Libya’ya harekat başlamadan önce İstanbul’daki bir panelde ‘Kaddafi benim kardeşimdir ve bu aile içi bir meseledir’ dediğini hatırlatan Öğün, şunları söyledi:
“Herkes kardeşini sevmek zorunda mı? Ama bu gerçeği de değiştirmez. Kaddafi benim hiç sevmediğimi bir kardeşimdir. Kaddafi’nin temsil ettiği şeylerle problemli olmak başka bir şeydir, Fransızın jet uçurması başka bir şeydir. Burada ortak bir tavır almak gerekiyor. Orta Doğu’da hiçbir şey değişmeyecektir. Rahatlıkla söylüyorum. Değişecekse de bunların tartışılacağı dili inşa etmeden mümkün değildir. Bu dil de bugün yoktur. Bugün bir Firavun’u indirirsiniz, yarın başka bir Firavun gelir. Bu hikayeden tarih değil, çevrim çıkar. Buradan yeni bir tarih çıkarmak istiyorsak iktidar ilişkilerini, tüm bağlantılarını, muhalefetiyle masaya yatırmak gerekir. Bu da iki büyük hikayenin içinde Orta Doğu’yu konuşmak gerektirir. Bunlar da devlet ve paradır. Yeni Orta Doğu çıkacaksa bu iki sütunun arasından çıkacaktır. Sermaye ile kozunu paylaşan bir tarih çıkacaktır. Onun için hiçbir şey ummayın. Mısır’da daha kepazelikler yaşanacak. Libya darma duman olacak. Tunus’tan hiç birşey çıkmayacak. Suriye’den ise büyük ihtimalle kan davası çıkacak. İran meselesi daha öne çıktıkça Bahreyn, Yemen, Suudi Arabistan’daki meseleler daha birincil hale gelecek. Orta Doğu’daki salıncaklanma devam edecektir”.

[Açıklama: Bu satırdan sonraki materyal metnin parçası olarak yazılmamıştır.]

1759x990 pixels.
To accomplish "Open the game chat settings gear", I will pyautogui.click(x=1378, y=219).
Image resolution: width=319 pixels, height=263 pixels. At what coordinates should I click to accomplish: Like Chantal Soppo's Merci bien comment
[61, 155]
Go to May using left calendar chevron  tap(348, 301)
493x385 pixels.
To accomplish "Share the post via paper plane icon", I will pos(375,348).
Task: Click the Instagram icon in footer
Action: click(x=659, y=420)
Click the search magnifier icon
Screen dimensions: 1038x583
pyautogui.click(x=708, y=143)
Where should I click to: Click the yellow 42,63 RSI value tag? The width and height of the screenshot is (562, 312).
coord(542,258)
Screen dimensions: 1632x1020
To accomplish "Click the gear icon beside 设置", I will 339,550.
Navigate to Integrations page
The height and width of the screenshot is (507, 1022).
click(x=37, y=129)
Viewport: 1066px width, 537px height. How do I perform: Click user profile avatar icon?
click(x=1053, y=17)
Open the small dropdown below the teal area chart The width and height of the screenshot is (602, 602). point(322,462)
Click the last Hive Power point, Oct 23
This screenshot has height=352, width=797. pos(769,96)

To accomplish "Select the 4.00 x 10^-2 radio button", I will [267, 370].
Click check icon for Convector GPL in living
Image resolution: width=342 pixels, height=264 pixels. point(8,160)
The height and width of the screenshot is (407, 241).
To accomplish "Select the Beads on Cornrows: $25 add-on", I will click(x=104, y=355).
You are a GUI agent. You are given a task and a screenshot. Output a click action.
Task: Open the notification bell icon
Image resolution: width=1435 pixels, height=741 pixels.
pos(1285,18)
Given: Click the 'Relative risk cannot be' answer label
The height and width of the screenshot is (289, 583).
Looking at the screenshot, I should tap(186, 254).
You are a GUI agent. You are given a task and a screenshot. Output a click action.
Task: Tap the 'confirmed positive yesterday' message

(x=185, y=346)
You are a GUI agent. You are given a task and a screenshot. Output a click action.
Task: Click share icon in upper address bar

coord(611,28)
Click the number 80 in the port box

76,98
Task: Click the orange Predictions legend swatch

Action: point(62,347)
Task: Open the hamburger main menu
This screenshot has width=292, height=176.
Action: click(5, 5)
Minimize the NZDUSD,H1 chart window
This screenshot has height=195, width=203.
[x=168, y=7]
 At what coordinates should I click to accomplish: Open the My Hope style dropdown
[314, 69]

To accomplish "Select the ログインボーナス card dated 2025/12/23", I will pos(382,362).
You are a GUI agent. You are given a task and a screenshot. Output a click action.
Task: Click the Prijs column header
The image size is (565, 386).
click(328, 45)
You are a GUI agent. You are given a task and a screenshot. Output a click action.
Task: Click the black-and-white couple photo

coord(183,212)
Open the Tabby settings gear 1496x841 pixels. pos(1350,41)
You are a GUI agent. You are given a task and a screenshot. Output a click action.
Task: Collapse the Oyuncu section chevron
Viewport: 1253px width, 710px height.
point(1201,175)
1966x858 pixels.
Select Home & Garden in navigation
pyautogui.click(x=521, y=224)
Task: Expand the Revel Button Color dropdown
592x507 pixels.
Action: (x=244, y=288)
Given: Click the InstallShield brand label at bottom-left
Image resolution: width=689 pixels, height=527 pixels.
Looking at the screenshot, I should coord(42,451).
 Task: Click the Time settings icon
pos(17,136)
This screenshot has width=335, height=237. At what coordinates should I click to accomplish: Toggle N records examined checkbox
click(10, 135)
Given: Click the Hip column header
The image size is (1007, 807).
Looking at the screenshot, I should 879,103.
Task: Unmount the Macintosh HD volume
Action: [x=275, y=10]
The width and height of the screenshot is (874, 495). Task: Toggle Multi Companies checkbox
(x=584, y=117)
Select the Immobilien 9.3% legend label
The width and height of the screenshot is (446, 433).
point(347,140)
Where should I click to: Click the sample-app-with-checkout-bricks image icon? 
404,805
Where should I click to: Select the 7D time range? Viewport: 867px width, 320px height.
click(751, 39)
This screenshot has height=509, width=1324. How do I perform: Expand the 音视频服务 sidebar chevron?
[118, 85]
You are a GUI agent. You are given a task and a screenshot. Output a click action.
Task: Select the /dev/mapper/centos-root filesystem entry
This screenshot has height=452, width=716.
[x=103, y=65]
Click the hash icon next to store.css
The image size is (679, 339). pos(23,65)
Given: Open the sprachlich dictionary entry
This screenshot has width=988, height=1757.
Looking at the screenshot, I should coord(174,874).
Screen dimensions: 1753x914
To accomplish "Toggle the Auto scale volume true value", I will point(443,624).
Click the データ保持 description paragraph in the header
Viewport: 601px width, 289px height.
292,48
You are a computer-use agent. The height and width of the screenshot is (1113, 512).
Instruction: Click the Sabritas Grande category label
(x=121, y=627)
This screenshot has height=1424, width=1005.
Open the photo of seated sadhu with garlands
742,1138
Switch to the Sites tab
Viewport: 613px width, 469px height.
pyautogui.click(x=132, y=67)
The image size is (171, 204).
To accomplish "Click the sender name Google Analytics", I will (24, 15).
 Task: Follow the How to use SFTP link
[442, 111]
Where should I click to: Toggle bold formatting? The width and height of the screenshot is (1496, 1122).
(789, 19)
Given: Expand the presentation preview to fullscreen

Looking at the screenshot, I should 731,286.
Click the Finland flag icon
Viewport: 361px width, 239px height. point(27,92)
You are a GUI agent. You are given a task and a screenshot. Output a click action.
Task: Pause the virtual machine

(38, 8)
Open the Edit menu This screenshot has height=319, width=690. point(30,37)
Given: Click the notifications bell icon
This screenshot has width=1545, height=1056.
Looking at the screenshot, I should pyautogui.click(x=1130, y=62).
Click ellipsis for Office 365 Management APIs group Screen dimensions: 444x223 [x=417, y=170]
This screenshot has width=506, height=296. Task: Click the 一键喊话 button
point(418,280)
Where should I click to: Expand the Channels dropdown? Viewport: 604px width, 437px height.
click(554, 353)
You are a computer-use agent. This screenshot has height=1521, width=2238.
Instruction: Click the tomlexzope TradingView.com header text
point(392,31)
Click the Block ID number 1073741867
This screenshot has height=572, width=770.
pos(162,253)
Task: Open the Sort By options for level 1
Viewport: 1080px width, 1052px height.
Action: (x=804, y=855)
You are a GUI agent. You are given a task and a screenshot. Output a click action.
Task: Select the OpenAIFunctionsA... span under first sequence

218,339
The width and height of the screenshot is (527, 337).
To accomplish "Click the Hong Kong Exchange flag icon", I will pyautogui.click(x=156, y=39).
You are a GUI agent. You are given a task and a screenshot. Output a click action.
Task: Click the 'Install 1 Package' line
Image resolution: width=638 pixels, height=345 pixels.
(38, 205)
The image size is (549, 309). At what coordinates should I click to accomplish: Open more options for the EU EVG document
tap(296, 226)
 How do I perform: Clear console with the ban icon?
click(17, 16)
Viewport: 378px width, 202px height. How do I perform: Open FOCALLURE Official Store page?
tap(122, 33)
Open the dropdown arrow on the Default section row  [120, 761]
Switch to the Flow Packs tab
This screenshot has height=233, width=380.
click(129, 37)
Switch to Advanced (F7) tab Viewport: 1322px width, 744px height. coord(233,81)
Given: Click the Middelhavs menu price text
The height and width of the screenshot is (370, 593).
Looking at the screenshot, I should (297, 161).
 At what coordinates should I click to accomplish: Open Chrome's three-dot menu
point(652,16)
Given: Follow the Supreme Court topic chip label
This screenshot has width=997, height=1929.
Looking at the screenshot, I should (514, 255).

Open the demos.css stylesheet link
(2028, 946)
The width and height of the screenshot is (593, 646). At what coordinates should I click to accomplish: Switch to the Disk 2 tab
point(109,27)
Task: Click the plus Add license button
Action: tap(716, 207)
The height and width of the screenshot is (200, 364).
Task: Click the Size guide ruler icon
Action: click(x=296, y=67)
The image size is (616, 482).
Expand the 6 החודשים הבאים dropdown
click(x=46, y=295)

Konuşmaların ardından Prof. Dr. Süleyman Seyfi Öğün, konuşmacıların sorularını cevapladı. Programın sonunda ise Vali Yardımcısı Ahmet Hamdi Usta, Bursa Kent Konseyi Genel Sekreteri Enes Battal Keskin ve Bursa Kent Konseyi Başkanı Mehmet Semih Pala tarafından konuşmacılara plaket verildi.